Transcript libraries allow investors to quickly learn industry basics. This elevates the purpose of live expert calls from foundational learning to asking much deeper, nuanced questions that challenge a specific investment thesis.
Instead of manually conducting research, the modern investor's core skill is becoming the ability to architect systems. This involves designing AI prompts, workflows, and automated reports that create leverage for portfolio monitoring and idea generation.
Nearly 40% of AlphaSense's business comes from corporate clients. Corporate development, strategy, and investor relations teams are now major consumers of expert call libraries to understand how investors view their industry and competitors.
To test an expert's overall sentiment, ask an unrelated "burner question," such as about company culture. A sudden shift in tone can reveal underlying biases or problems not apparent when discussing business models or market structure.
At the end of an expert call, ask the expert to consider a scenario where your agreed-upon conclusions are incorrect. This prompts them to reveal second and third-order risks and blind spots that may not have surfaced during the main discussion.
AI tools are automating traditional analytical tasks, diminishing the edge from pure technical skill. The most valuable investors will be those who can apply superior judgment, market structure understanding, and pattern recognition to challenge and interpret AI-generated insights.
All data inputs for AI are inherently biased (e.g., bullish management, bearish former employees). The most effective approach is not to de-bias the inputs but to use AI to compare and contrast these biased perspectives to form an independent conclusion.

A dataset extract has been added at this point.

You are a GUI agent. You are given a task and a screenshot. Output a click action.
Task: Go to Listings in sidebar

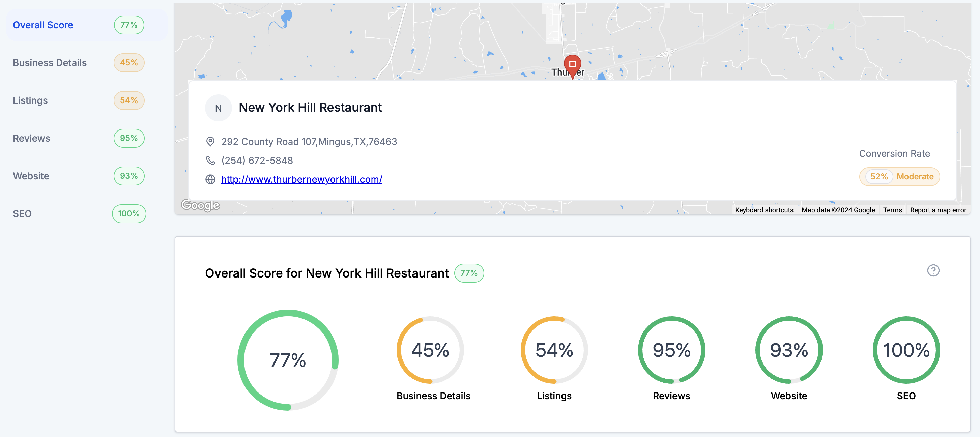click(30, 100)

AI can be a powerful fraud detection tool by comparing a company's public statements against alternative data. For example, it can analyze satellite imagery of shipping traffic or factory activity and flag discrepancies with management's guidance.
While summarization is useful, AI's unique power is creating a massive grid comparing perspectives from management, sell-side analysts, and expert calls on key business drivers. This helps investors quickly identify the most critical debates for deeper research.
Previously, conducting large-scale surveys via expert calls was cost-prohibitive. AI-led interviewers remove human time constraints and dramatically lower costs, enabling investors to gather real-time market sentiment from hundreds of sources simultaneously.
During the time crunch of earnings season, AI excels at synthesizing disparate information. It can instantly compare a CEO's positive guidance against the recently reported cash flow statements of multiple competitors, flagging potential overconfidence or a genuine outlier.
AI isn't necessarily leading PE funds to do more deals. Instead, it compresses the initial, time-consuming phase of diligence from weeks to a single day, allowing teams to reallocate their energy toward deeper debate on core value creation drivers.